1. La réforme du Pacte Dutreil

La loi de finances pour 2026 a réformé le pacte Dutreil, ce dispositif d’exonération partielle des droits de mutation à titre gratuit lors de donation ou succession d’entreprises ou de titres de sociétés.

Les principales modifications apportées au pacte Dutreil sont les suivantes :

  • Le durcissement des conditions de conservation des titres avec un engagement individuel de conservation des titres qui passe de 4 à 6 ans pour les transmissions réalisées à partir de la date d’entrée en vigueur de la loi de finances pour 2026 (21 février 2026).
  • L’exclusion de certains actifs somptuaires non affectés limitativement énumérés (article 787 B du CGI), sous certaines conditions, de l’assiette l’exonération partielle prévue par le dispositif Dutreil. Cela vise des biens détenus par la société qui ne servent pas directement à l’exploitation (comme les logements non affectés à une activité professionnelle, les véhicules de tourisme, les objets d’art, bijoux et autres biens de luxe, etc.).

Malgré des conditions plus strictes, le dispositif Dutreil est maintenu par la loi de finances pour 2026, avec toujours une exonération de 75 % des droits de mutation à titre gratuit.

2. Nouveaux seuils pour l’exonération partielle des droits de mutation à titre gratuit des transmissions de biens ruraux

La loi de finances pour 2026 légalise l'application des seuils relevés aux baux conclus avant le 1er janvier 2025.

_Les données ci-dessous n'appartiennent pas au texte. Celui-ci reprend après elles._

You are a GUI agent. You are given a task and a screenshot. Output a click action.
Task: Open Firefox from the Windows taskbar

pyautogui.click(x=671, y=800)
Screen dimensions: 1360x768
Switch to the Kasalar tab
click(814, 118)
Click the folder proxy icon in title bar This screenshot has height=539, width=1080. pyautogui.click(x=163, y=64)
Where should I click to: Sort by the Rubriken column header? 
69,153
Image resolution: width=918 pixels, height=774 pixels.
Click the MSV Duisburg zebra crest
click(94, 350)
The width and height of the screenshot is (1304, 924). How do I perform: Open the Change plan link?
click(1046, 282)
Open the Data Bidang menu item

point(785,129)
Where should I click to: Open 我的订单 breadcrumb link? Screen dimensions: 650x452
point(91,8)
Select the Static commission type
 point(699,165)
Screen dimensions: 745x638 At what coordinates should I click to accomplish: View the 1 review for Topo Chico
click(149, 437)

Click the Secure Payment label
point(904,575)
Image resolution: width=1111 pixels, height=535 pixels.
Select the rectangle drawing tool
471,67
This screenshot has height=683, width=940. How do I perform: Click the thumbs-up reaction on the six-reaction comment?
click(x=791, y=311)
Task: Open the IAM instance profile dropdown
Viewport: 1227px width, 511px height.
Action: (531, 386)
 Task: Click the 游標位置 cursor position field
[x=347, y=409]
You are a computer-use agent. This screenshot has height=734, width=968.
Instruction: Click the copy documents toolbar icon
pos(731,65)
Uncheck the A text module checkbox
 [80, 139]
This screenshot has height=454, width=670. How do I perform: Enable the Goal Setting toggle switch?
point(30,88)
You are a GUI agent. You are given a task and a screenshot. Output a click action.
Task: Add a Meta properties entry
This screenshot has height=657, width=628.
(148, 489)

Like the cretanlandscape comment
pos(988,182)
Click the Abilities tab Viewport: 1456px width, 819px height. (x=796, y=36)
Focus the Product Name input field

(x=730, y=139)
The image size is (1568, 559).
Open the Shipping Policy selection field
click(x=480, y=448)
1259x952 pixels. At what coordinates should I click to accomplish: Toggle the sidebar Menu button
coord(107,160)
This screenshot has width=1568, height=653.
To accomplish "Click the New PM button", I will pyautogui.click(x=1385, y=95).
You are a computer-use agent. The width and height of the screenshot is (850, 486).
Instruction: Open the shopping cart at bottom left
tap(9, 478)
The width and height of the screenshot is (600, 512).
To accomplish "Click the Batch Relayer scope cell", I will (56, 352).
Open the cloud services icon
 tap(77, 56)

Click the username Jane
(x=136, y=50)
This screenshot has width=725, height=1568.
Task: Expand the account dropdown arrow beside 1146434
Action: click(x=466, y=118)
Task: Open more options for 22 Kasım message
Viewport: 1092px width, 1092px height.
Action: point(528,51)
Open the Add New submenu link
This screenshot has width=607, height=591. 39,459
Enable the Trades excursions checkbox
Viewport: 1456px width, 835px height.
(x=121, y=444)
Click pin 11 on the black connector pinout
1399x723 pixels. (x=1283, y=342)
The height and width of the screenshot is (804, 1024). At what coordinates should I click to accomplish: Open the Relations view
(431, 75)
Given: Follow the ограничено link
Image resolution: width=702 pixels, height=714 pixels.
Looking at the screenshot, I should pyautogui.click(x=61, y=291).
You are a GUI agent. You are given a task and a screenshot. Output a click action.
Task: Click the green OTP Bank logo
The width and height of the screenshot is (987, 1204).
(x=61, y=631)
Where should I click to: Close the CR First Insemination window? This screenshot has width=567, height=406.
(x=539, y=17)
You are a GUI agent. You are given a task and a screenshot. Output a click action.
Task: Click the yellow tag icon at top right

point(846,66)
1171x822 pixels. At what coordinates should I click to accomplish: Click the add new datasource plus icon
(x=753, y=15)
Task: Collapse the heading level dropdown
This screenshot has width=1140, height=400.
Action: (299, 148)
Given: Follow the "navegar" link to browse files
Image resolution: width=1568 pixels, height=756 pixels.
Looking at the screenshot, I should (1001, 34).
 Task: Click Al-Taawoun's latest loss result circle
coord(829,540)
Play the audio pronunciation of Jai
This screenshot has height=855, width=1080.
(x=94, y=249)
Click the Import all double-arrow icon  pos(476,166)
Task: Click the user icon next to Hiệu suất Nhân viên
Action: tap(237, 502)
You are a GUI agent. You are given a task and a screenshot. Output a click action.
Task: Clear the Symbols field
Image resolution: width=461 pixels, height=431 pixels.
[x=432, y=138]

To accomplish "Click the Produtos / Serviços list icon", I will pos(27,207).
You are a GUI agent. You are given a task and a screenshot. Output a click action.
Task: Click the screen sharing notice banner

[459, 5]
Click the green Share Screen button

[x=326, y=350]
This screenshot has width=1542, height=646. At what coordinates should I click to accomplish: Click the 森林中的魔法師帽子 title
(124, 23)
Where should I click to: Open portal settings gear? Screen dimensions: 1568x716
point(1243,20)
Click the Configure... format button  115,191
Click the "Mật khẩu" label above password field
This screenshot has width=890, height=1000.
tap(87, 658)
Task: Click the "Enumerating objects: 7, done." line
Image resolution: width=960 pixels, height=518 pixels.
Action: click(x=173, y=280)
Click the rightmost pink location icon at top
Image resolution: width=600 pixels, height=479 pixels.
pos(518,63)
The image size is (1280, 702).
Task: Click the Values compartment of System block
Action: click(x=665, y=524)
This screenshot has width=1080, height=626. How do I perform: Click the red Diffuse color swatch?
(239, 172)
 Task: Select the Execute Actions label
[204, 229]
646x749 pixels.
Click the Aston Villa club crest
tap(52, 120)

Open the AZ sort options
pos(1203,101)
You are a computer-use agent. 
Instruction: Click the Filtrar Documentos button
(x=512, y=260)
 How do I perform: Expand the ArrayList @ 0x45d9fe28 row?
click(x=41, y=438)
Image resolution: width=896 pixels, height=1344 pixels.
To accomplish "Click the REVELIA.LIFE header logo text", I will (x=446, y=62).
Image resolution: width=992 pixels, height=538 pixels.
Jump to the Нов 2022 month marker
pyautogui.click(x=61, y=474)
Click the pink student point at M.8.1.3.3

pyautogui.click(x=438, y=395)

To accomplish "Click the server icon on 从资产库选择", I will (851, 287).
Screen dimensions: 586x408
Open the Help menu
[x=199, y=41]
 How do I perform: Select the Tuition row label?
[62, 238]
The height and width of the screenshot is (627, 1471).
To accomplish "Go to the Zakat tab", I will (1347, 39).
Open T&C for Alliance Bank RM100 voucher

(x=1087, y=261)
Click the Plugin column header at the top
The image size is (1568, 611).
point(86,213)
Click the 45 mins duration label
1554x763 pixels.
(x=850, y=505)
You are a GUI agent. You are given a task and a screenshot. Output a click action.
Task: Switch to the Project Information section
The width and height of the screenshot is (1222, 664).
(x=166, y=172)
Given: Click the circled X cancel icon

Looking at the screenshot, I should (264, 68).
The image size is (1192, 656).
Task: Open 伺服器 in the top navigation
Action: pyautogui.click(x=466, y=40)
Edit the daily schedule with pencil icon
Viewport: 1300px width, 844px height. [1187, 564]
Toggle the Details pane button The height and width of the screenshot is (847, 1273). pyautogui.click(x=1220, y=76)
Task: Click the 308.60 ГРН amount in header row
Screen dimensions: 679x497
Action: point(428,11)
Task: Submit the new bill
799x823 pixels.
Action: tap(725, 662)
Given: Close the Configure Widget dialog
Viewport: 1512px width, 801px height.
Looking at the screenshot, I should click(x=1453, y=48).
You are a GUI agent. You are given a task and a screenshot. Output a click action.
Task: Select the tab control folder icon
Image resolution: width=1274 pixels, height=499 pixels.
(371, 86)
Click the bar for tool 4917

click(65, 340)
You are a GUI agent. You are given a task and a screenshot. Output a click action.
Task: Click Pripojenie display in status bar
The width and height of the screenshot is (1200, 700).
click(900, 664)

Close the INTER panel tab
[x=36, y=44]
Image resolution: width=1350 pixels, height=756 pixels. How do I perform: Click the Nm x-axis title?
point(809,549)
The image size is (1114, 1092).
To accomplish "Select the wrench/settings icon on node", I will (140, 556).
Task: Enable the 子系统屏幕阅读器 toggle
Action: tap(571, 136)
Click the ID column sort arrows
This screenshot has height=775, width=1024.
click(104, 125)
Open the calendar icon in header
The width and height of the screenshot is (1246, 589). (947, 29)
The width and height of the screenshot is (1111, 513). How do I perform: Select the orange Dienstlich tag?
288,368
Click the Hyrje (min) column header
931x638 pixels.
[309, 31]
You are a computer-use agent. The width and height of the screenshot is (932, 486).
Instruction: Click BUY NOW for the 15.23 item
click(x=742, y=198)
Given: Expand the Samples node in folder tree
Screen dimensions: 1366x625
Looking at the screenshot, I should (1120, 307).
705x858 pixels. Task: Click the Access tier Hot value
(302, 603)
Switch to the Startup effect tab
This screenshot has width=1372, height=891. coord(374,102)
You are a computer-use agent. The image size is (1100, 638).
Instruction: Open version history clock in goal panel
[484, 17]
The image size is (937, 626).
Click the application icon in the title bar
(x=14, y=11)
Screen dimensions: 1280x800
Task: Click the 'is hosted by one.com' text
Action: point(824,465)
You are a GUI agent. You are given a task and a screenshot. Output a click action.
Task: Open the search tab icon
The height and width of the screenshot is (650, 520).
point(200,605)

Les transmissions à titre gratuit de biens ruraux donnés à bail rural à long terme ou à bail cessible hors du cadre familial ainsi que les transmissions de parts de groupements fonciers agricoles (GFA) bénéficient d'une exonération partielle de DMTG.

Ces transmissions étaient exonérées à concurrence de :

  • 75 % jusqu'à 300 000 euros si le bien était conservé 5 ans par le donataire, montant porté à 500 000 euros s'il le conservait 10 ans.
  • 50 % au delà de ces limites.

La loi de finances pour 2025 a relevé les seuils, abattements et durées de détention en les portant à 75 % jusqu'à 600 000 euros en cas de conservation du bien pendant 5 ans et à 20 000 000 d'euros en cas de conservation pendant 18 ans. Toutefois, la note à la fin de l'article 793 bis du Code général des impôts précisait que ces nouveautés s'appliquaient aux transmissions pour lesquelles le bail avait été conclu à compter du 1er janvier 2025. Cette précision a ainsi semé le doute sur les seuils, abattements et durées de détention applicables selon que le bail était conclu avant ou après le 1er janvier 2025.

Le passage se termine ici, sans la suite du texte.